Americans Are Poorer… But Otherwise The Economy Is Doing Great!

It’s a shame – at least for those getting poorer. For those getting richer – it only makes sense.

Here are some changes over a one-year period only (2003-2004) just published by the U.S. Census Bureau:

    “Real median earnings of men age 15 and older who worked full-time, year-round declined 2.3 percent between 2003 and 2004, to $40,798. Women with similar work experience saw their earnings decline by 1.0 percent, to $31,223.”

“There were 37.0 million people in poverty (12.7 percent) in 2004, up from 35.9 million (12.5 percent) in 2003.”That makes 1.1 million more people in poverty.

    “There were 7.9 million families in poverty in 2004, up from 7.6 million in 2003.”

That makes 300,000 more families in poverty.

Update (August 31, 2005):

From today’s article in New York Times…

    “‘It looks like the gains from the recovery haven’t really filtered down,’ said Phillip L. Swagel, a resident scholar at the American Enterprise Institute, a conservative research group in Washington. ‘The gains have gone to owners of capital and not to workers.'”

And also…

    “Since 1967, incomes have failed to rise for four straight years on two other occasions: starting in the late 1970’s and in the early 1990’s.
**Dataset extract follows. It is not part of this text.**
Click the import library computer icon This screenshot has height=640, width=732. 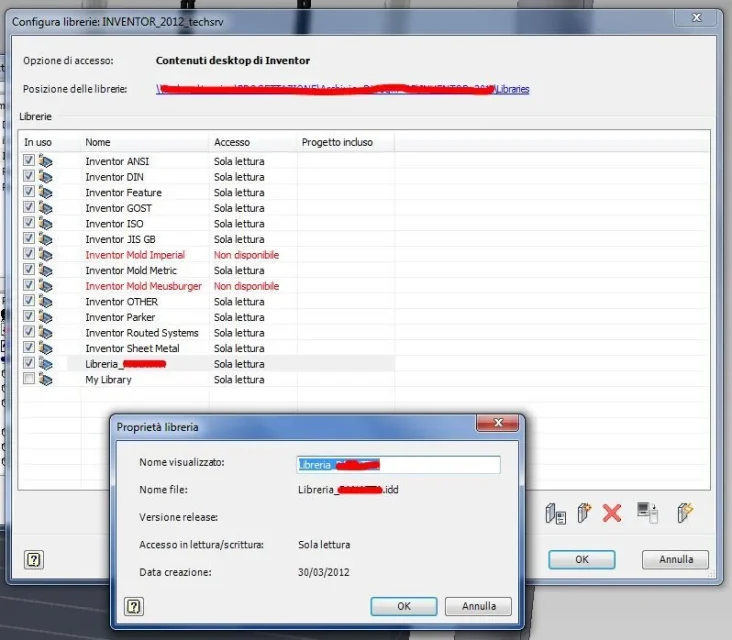pyautogui.click(x=648, y=513)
The Census Bureau does not report household income for years before 1967, but other data show that incomes were generally rising in the 40’s, 50’s and 60’s.”

So, we have a total of three documented periods of such “stabilization” of incomes – one under peace maker Jimmy Carter and two under the House of Bush Warrior Clan.

Update (September 1, 2005):

From today’s editorial in New York Times…

    “And additional census data obtained by the Economic Policy Institute show that only the top 5 percent of households experienced real income gains in 2004. Incomes for the other 95 percent of households were flat or falling.
Income inequality is an economic and social ill, but the administration and the Congressional majority don’t seem to recognize that. When Congress returns from its monthlong summer vacation next week, two of the leadership’s top priorities include renewing the push to repeal the estate tax, which affects only the wealthiest of families, and extending the tax cuts for investment income, which flow largely to the richest Americans. At the other end of the spectrum, lawmakers have stubbornly refused to raise the minimum wage: $5.15 an hour since 1997. They will also be taking up proposals for deep budget cuts in programs that ameliorate income inequality, like Medicaid, food stamps and federal student loans.

They should be ashamed of themselves.”I wonder… in what country do the editors of New York Times live. Don’t they know that America is all about “winners and losers”, “competition, competition, competition…”, “it’s a jungle out there”, and “the winner takes all”. And finally, since “God is in control”, obviously “winners” have “Him” on their side – try argue this point with an American.

And a bit more from today’s Reuter’s story about Katrina:

    “With household debt now up 60 percent in just five years, rising short-term interest rates will already be crimping wallets. Consumer mortgage interest payments alone were up 14 percent in the last year…
Consumer spending on gas, fuel oil and natural gas accounts for just 2.4 percent of the income of the richest fifth of households but 11.2 percent of the poorest fifth, said David Kelly, Senior Economic Advisor at Putnam Investments. ‘Sadly, it is the poorest Americans in the regions and areas that have seen the weakest recovery from the recession of 2001 who are being hurt most by higher oil prices,’ he said.”